Reproduce each of the records below verbatim, changing nothing.

Records from a pointing dataset:
········
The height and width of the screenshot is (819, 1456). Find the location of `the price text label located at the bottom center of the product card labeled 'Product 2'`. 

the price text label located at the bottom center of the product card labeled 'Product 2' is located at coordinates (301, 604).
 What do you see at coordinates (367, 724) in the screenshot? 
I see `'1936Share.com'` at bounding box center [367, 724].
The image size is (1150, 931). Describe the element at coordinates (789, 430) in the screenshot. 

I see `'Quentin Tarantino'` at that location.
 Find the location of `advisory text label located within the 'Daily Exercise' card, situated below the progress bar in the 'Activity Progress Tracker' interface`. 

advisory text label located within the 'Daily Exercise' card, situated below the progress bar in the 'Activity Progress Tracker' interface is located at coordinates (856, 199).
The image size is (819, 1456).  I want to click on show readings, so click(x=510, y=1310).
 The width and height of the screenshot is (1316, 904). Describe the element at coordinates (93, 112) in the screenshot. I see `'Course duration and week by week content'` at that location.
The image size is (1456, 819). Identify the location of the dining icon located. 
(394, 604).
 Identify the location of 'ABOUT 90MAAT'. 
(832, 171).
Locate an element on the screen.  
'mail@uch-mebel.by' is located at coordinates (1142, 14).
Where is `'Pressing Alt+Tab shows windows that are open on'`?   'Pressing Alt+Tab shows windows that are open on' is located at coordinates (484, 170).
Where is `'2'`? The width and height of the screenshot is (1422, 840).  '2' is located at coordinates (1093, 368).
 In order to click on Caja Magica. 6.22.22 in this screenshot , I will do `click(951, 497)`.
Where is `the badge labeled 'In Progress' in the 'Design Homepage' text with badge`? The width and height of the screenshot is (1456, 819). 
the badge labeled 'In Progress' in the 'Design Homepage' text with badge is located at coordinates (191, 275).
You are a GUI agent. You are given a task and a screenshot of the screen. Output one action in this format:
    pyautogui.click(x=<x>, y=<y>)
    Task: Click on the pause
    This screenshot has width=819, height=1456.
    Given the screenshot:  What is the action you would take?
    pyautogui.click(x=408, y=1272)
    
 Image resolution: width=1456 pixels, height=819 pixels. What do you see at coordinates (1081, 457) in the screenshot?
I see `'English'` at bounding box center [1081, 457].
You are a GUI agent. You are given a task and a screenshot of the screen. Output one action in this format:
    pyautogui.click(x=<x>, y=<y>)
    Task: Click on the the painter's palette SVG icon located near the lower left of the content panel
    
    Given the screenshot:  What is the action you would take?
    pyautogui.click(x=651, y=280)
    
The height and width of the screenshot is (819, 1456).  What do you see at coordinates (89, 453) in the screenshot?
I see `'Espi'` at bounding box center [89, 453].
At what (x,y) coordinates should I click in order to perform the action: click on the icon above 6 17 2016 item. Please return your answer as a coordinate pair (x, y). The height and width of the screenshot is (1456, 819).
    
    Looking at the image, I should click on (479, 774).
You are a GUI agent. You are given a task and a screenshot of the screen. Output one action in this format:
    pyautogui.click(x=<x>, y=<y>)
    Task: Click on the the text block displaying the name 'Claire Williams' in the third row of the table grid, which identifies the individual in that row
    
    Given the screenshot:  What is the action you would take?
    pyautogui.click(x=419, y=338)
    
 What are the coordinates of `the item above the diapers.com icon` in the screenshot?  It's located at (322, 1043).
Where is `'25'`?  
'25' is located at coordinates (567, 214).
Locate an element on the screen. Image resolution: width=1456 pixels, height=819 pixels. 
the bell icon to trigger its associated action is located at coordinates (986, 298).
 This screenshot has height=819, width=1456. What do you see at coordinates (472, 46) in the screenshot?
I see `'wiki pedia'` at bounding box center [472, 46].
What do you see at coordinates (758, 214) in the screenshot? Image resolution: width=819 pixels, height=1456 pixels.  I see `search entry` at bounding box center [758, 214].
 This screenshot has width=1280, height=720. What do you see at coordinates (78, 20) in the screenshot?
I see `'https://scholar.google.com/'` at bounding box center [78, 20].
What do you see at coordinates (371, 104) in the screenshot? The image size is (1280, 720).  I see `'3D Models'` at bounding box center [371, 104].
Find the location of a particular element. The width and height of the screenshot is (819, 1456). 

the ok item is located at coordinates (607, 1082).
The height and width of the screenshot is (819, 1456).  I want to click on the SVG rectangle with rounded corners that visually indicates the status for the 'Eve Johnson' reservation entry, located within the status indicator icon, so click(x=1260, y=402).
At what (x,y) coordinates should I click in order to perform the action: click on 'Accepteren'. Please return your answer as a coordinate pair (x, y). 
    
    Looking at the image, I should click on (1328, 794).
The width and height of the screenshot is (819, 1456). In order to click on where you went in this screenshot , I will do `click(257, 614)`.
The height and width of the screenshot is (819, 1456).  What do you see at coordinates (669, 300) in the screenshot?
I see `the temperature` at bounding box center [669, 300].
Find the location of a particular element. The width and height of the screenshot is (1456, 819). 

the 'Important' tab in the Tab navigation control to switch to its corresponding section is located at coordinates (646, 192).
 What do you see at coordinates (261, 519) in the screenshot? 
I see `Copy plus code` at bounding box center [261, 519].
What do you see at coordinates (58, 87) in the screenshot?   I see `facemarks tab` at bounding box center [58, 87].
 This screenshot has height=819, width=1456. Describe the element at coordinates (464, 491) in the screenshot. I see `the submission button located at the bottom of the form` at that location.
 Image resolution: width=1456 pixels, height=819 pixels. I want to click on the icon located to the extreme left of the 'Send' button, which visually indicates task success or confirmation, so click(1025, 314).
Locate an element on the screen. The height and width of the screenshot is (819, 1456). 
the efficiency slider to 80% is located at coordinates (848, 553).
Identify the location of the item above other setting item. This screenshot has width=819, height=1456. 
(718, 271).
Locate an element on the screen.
········
▶ [Solution to this task]
The height and width of the screenshot is (819, 1456). Find the location of `the price text label located at the bottom center of the product card labeled 'Product 2'`. 

the price text label located at the bottom center of the product card labeled 'Product 2' is located at coordinates (301, 604).
 What do you see at coordinates (367, 724) in the screenshot? 
I see `'1936Share.com'` at bounding box center [367, 724].
The image size is (1150, 931). Describe the element at coordinates (789, 430) in the screenshot. 

I see `'Quentin Tarantino'` at that location.
 Find the location of `advisory text label located within the 'Daily Exercise' card, situated below the progress bar in the 'Activity Progress Tracker' interface`. 

advisory text label located within the 'Daily Exercise' card, situated below the progress bar in the 'Activity Progress Tracker' interface is located at coordinates (856, 199).
The image size is (819, 1456).  I want to click on show readings, so click(x=510, y=1310).
 The width and height of the screenshot is (1316, 904). Describe the element at coordinates (93, 112) in the screenshot. I see `'Course duration and week by week content'` at that location.
The image size is (1456, 819). Identify the location of the dining icon located. 
(394, 604).
 Identify the location of 'ABOUT 90MAAT'. 
(832, 171).
Locate an element on the screen.  
'mail@uch-mebel.by' is located at coordinates (1142, 14).
Where is `'Pressing Alt+Tab shows windows that are open on'`?   'Pressing Alt+Tab shows windows that are open on' is located at coordinates (484, 170).
Where is `'2'`? The width and height of the screenshot is (1422, 840).  '2' is located at coordinates (1093, 368).
 In order to click on Caja Magica. 6.22.22 in this screenshot , I will do `click(951, 497)`.
Where is `the badge labeled 'In Progress' in the 'Design Homepage' text with badge`? The width and height of the screenshot is (1456, 819). 
the badge labeled 'In Progress' in the 'Design Homepage' text with badge is located at coordinates (191, 275).
You are a GUI agent. You are given a task and a screenshot of the screen. Output one action in this format:
    pyautogui.click(x=<x>, y=<y>)
    Task: Click on the pause
    This screenshot has width=819, height=1456.
    Given the screenshot:  What is the action you would take?
    pyautogui.click(x=408, y=1272)
    
 Image resolution: width=1456 pixels, height=819 pixels. What do you see at coordinates (1081, 457) in the screenshot?
I see `'English'` at bounding box center [1081, 457].
You are a GUI agent. You are given a task and a screenshot of the screen. Output one action in this format:
    pyautogui.click(x=<x>, y=<y>)
    Task: Click on the the painter's palette SVG icon located near the lower left of the content panel
    
    Given the screenshot:  What is the action you would take?
    pyautogui.click(x=651, y=280)
    
The height and width of the screenshot is (819, 1456).  What do you see at coordinates (89, 453) in the screenshot?
I see `'Espi'` at bounding box center [89, 453].
At what (x,y) coordinates should I click in order to perform the action: click on the icon above 6 17 2016 item. Please return your answer as a coordinate pair (x, y). The height and width of the screenshot is (1456, 819).
    
    Looking at the image, I should click on (479, 774).
You are a GUI agent. You are given a task and a screenshot of the screen. Output one action in this format:
    pyautogui.click(x=<x>, y=<y>)
    Task: Click on the the text block displaying the name 'Claire Williams' in the third row of the table grid, which identifies the individual in that row
    
    Given the screenshot:  What is the action you would take?
    pyautogui.click(x=419, y=338)
    
 What are the coordinates of `the item above the diapers.com icon` in the screenshot?  It's located at (322, 1043).
Where is `'25'`?  
'25' is located at coordinates (567, 214).
Locate an element on the screen. Image resolution: width=1456 pixels, height=819 pixels. 
the bell icon to trigger its associated action is located at coordinates (986, 298).
 This screenshot has height=819, width=1456. What do you see at coordinates (472, 46) in the screenshot?
I see `'wiki pedia'` at bounding box center [472, 46].
What do you see at coordinates (758, 214) in the screenshot? Image resolution: width=819 pixels, height=1456 pixels.  I see `search entry` at bounding box center [758, 214].
 This screenshot has width=1280, height=720. What do you see at coordinates (78, 20) in the screenshot?
I see `'https://scholar.google.com/'` at bounding box center [78, 20].
What do you see at coordinates (371, 104) in the screenshot? The image size is (1280, 720).  I see `'3D Models'` at bounding box center [371, 104].
Find the location of a particular element. The width and height of the screenshot is (819, 1456). 

the ok item is located at coordinates (607, 1082).
The height and width of the screenshot is (819, 1456).  I want to click on the SVG rectangle with rounded corners that visually indicates the status for the 'Eve Johnson' reservation entry, located within the status indicator icon, so click(x=1260, y=402).
At what (x,y) coordinates should I click in order to perform the action: click on 'Accepteren'. Please return your answer as a coordinate pair (x, y). 
    
    Looking at the image, I should click on (1328, 794).
The width and height of the screenshot is (819, 1456). In order to click on where you went in this screenshot , I will do `click(257, 614)`.
The height and width of the screenshot is (819, 1456).  What do you see at coordinates (669, 300) in the screenshot?
I see `the temperature` at bounding box center [669, 300].
Find the location of a particular element. The width and height of the screenshot is (1456, 819). 

the 'Important' tab in the Tab navigation control to switch to its corresponding section is located at coordinates (646, 192).
 What do you see at coordinates (261, 519) in the screenshot? 
I see `Copy plus code` at bounding box center [261, 519].
What do you see at coordinates (58, 87) in the screenshot?   I see `facemarks tab` at bounding box center [58, 87].
 This screenshot has height=819, width=1456. Describe the element at coordinates (464, 491) in the screenshot. I see `the submission button located at the bottom of the form` at that location.
 Image resolution: width=1456 pixels, height=819 pixels. I want to click on the icon located to the extreme left of the 'Send' button, which visually indicates task success or confirmation, so click(1025, 314).
Locate an element on the screen. The height and width of the screenshot is (819, 1456). 
the efficiency slider to 80% is located at coordinates (848, 553).
Identify the location of the item above other setting item. This screenshot has width=819, height=1456. 
(718, 271).
Locate an element on the screen.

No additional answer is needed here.